───── AVAILABLE DATA
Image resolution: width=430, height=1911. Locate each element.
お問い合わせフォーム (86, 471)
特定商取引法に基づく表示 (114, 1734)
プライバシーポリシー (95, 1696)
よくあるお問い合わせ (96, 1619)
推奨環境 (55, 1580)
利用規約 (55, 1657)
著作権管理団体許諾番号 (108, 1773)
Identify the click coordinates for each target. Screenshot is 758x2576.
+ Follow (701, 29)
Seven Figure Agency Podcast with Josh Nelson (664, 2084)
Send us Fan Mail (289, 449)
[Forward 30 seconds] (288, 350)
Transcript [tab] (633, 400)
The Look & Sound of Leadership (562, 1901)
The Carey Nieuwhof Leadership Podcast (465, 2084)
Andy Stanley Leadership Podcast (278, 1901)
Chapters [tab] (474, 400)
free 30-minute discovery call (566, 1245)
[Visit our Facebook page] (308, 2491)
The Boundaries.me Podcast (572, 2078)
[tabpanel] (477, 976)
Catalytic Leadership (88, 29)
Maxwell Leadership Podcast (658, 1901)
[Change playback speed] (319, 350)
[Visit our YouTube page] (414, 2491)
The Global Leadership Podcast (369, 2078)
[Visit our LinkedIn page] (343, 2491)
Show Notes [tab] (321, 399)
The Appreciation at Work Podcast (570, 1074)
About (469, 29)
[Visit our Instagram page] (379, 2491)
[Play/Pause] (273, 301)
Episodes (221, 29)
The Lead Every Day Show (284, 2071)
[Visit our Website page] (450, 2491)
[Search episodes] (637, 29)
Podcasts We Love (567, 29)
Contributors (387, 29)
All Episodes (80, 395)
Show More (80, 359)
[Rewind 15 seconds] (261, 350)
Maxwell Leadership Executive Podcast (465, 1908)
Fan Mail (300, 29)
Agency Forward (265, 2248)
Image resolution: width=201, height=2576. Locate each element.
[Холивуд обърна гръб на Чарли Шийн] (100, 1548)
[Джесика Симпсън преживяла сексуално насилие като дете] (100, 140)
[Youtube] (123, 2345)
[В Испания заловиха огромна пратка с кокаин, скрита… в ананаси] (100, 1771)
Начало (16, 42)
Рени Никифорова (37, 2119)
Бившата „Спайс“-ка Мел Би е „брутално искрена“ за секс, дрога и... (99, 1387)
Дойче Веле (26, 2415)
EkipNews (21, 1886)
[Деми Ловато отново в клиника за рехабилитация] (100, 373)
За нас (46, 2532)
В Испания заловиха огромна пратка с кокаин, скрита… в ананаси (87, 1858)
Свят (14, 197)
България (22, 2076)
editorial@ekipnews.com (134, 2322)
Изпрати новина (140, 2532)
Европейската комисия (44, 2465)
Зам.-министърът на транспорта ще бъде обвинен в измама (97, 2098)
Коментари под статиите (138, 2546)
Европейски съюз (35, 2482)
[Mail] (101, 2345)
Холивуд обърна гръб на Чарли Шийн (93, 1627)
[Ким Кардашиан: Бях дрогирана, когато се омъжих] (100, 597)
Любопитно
──────────
WORK TO COMPLETE — All lines that include the word "Холивуд" must be copied from the material above.

WRITTEN RESPONSE —
[Холивуд обърна гръб на Чарли Шийн] (100, 1548)
Холивуд обърна гръб на Чарли Шийн (93, 1627)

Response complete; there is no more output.